Abundance has nothing to do with money or material possessions.  Money is a measure or a token of trade, rather than a tangible or concrete thing.  We measure money either in pieces of paper of debt, a type of IOU note; base engraved metal or as figures on a computer database; all which can become instantly worthless in a financial crisis.  Money really is debt, which is the opposite of prosperity.

Modern civilisation embraces the paradigm that qualities of prosperity such as happiness comes from the constant consumer purchase of material possessions.  Human beings clutter their lives with possessions that brings about anxiety of their loss, protecting them from fire and theft, having to find room, often in paid for storage facilities of something of burden rather than happiness.  The paradox is that there is little prosperity in material possessions.

My local museum is full of images of gods with symbols of abundance, one common example is a cornucopia overflowing with fruit.  The ancient coins of the ancient Celtic rulers of Colchester shows an ear of barley, another symbol of abundance reflecting good soil fertility in the Colchester area.  From these images abundance means something you create: harvests; children; poetry.

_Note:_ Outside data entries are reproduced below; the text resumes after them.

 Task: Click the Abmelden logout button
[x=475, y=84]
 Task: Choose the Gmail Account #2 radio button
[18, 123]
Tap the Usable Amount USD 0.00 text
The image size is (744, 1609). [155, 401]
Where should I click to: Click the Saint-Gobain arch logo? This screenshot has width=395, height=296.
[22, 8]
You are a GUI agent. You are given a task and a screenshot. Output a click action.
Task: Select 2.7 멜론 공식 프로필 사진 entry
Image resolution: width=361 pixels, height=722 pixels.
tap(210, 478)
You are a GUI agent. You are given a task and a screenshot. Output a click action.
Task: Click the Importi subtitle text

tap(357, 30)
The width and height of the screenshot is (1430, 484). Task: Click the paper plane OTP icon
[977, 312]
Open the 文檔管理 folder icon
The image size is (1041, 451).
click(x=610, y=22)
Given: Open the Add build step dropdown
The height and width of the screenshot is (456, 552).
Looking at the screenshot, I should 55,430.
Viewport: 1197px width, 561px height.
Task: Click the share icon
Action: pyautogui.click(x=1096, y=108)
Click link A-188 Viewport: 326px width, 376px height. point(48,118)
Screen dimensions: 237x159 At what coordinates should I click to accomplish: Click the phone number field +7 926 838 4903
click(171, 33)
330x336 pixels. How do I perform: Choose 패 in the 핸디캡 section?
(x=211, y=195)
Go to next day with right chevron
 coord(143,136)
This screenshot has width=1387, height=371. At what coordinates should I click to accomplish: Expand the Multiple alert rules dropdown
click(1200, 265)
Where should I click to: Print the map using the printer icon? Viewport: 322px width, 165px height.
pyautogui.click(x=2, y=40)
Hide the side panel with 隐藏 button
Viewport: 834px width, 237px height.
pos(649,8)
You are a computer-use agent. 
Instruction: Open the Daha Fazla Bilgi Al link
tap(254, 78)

When I wish abundance to you my readers in 2015 I mean that what you create, work at and accomplish results in an abundant harvest.  If you love growing fruit, may that fruit be plentiful.  As a result of abundance, money will come to you, and so will the material possessions if that is your goal, but it is useful to have in mind that abundance is directly related to creativity, what you create is what you harvest as abundance.